* Written exercise *
Please pull out each line of the listing below that contains the string "Task".

* Exercise input *
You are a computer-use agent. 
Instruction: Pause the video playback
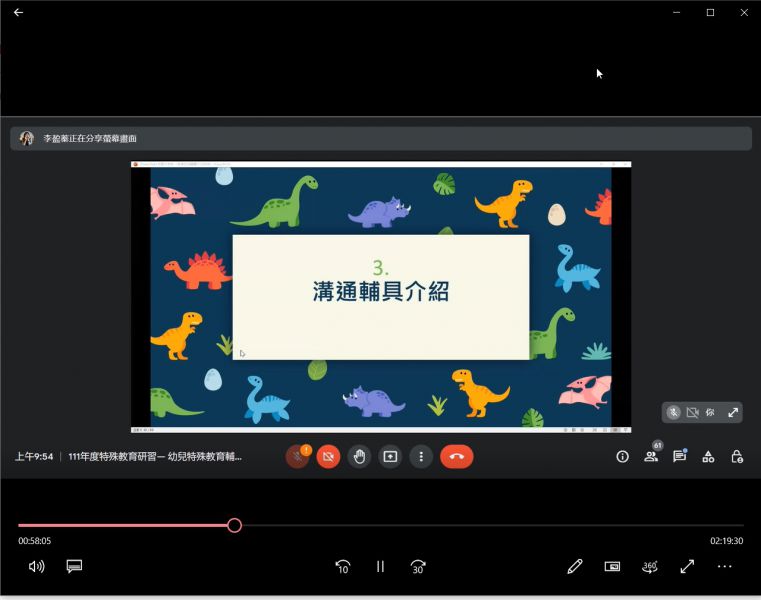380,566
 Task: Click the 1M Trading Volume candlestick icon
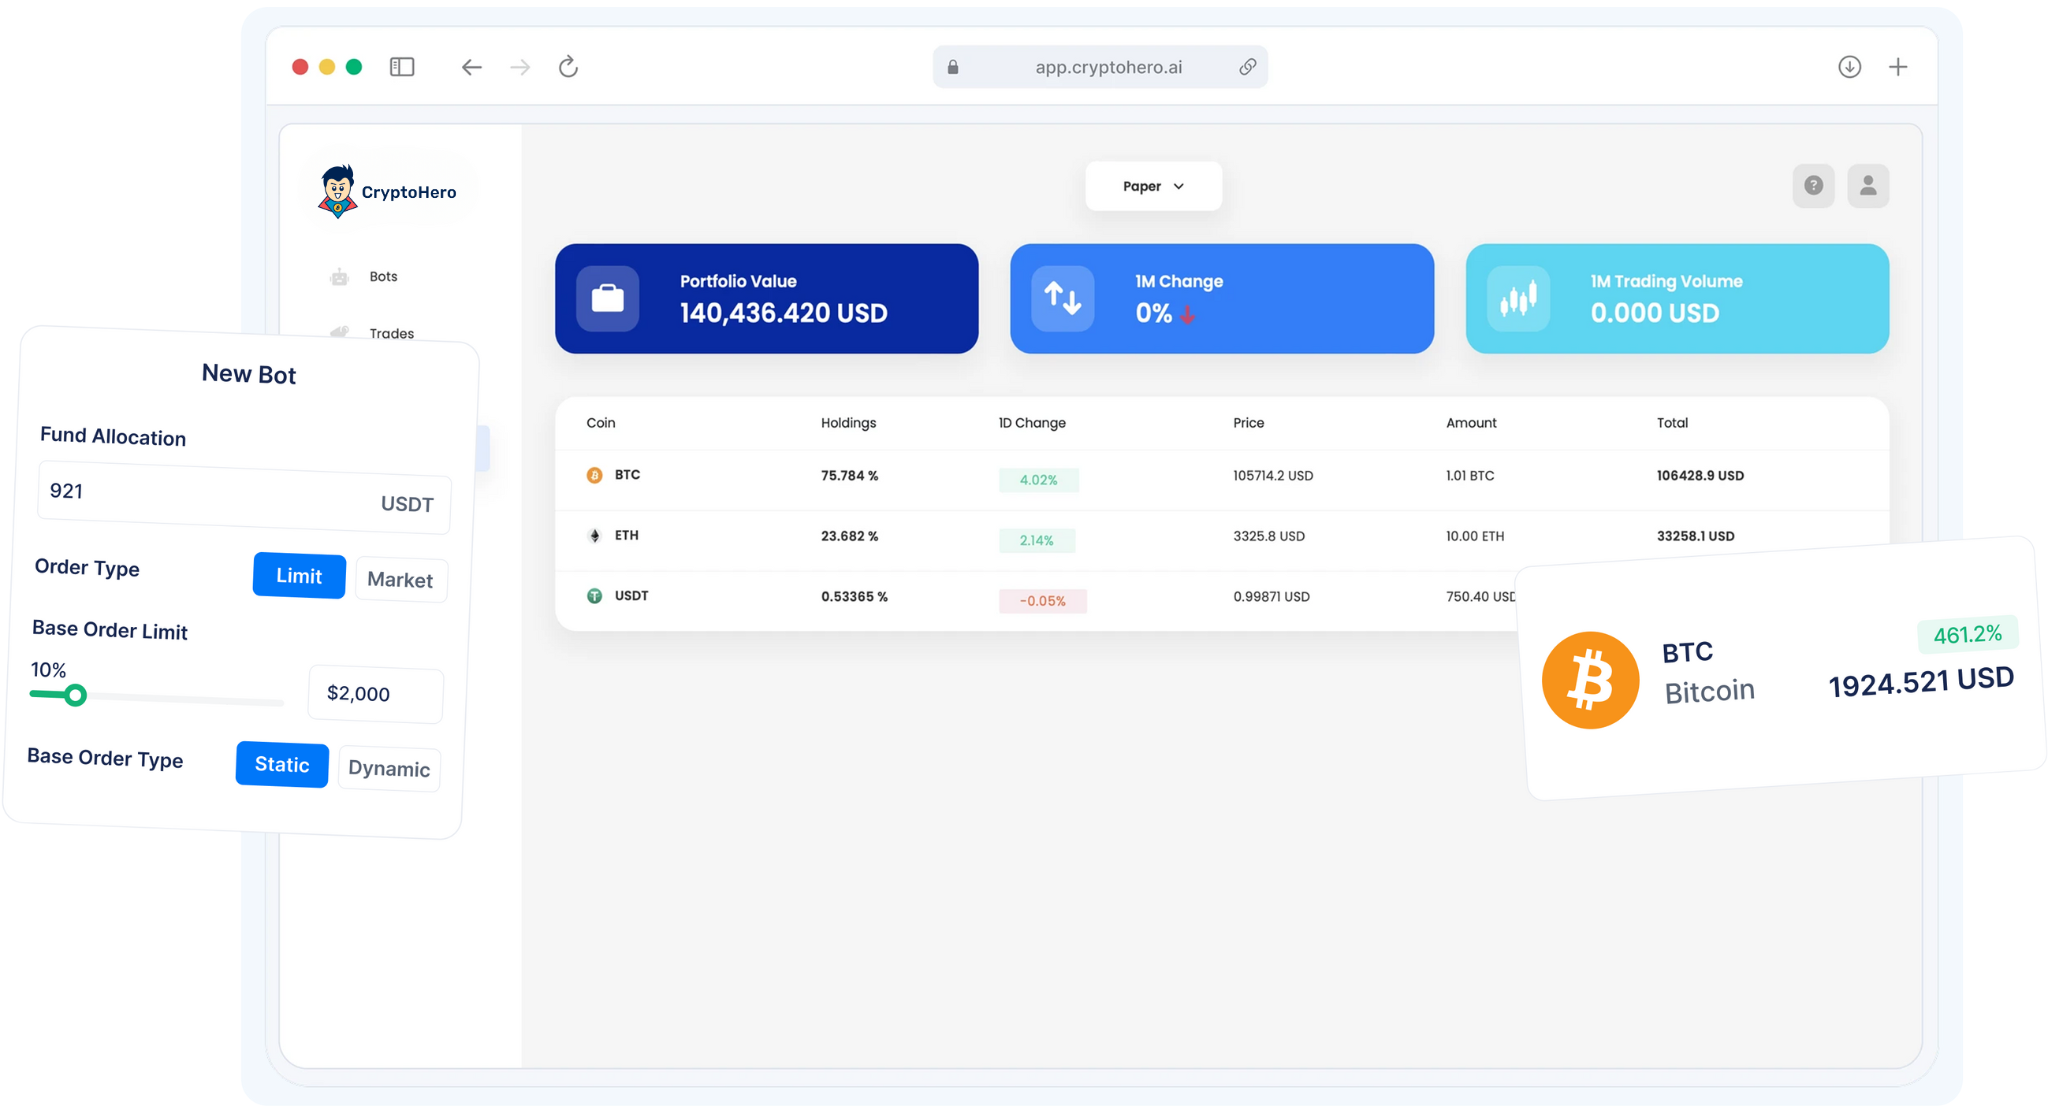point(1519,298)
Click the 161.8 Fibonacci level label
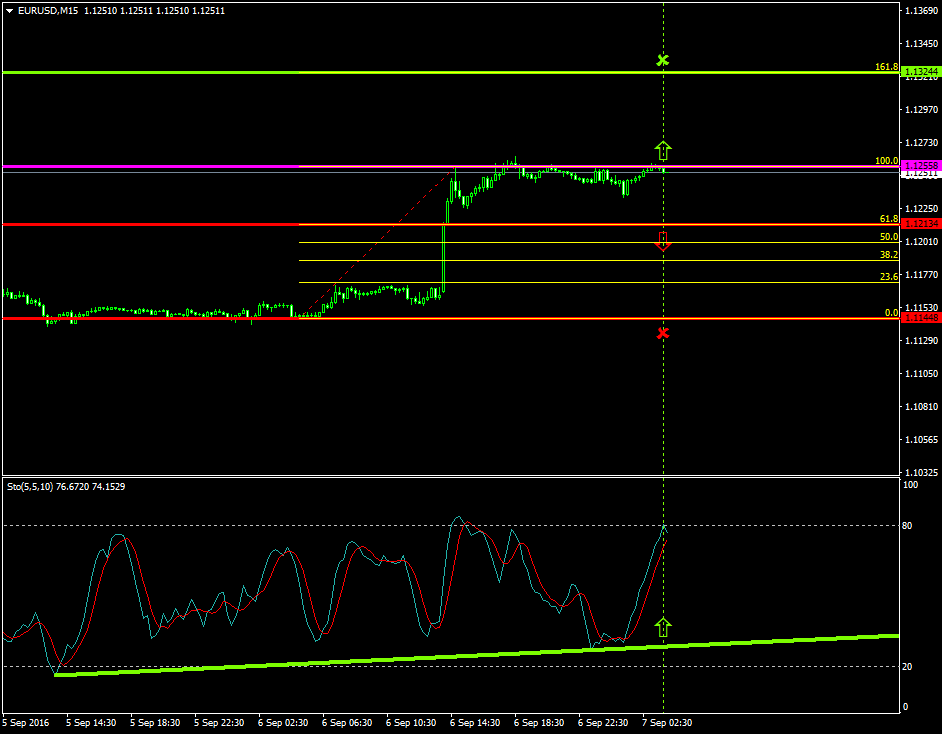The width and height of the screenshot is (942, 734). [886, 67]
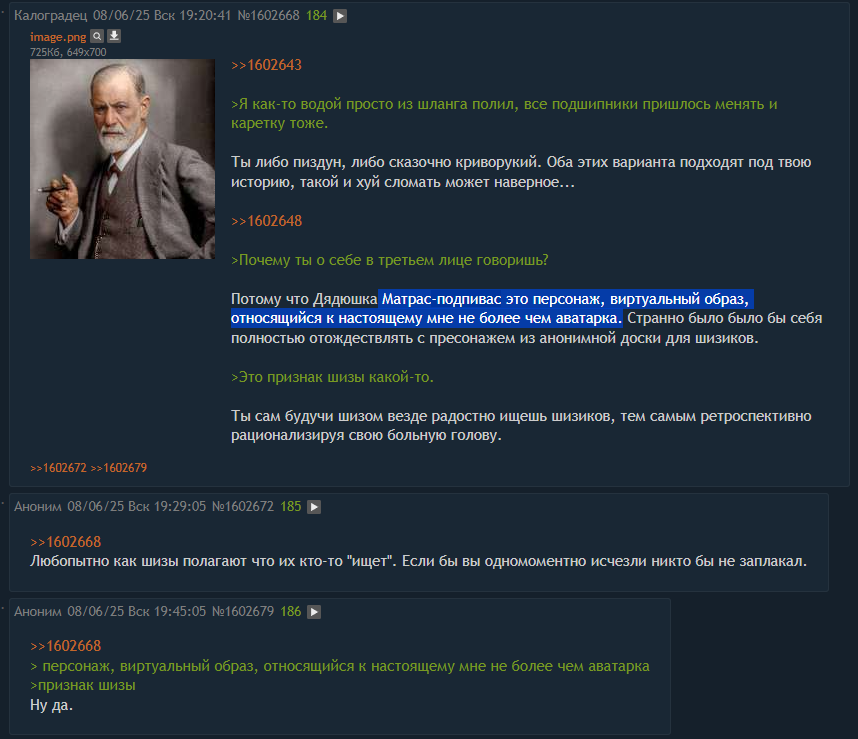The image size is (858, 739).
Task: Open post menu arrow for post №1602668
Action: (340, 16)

* Full response *
 Task: Click the 1M Trading Volume candlestick icon
Task: Open post menu arrow for post №1602668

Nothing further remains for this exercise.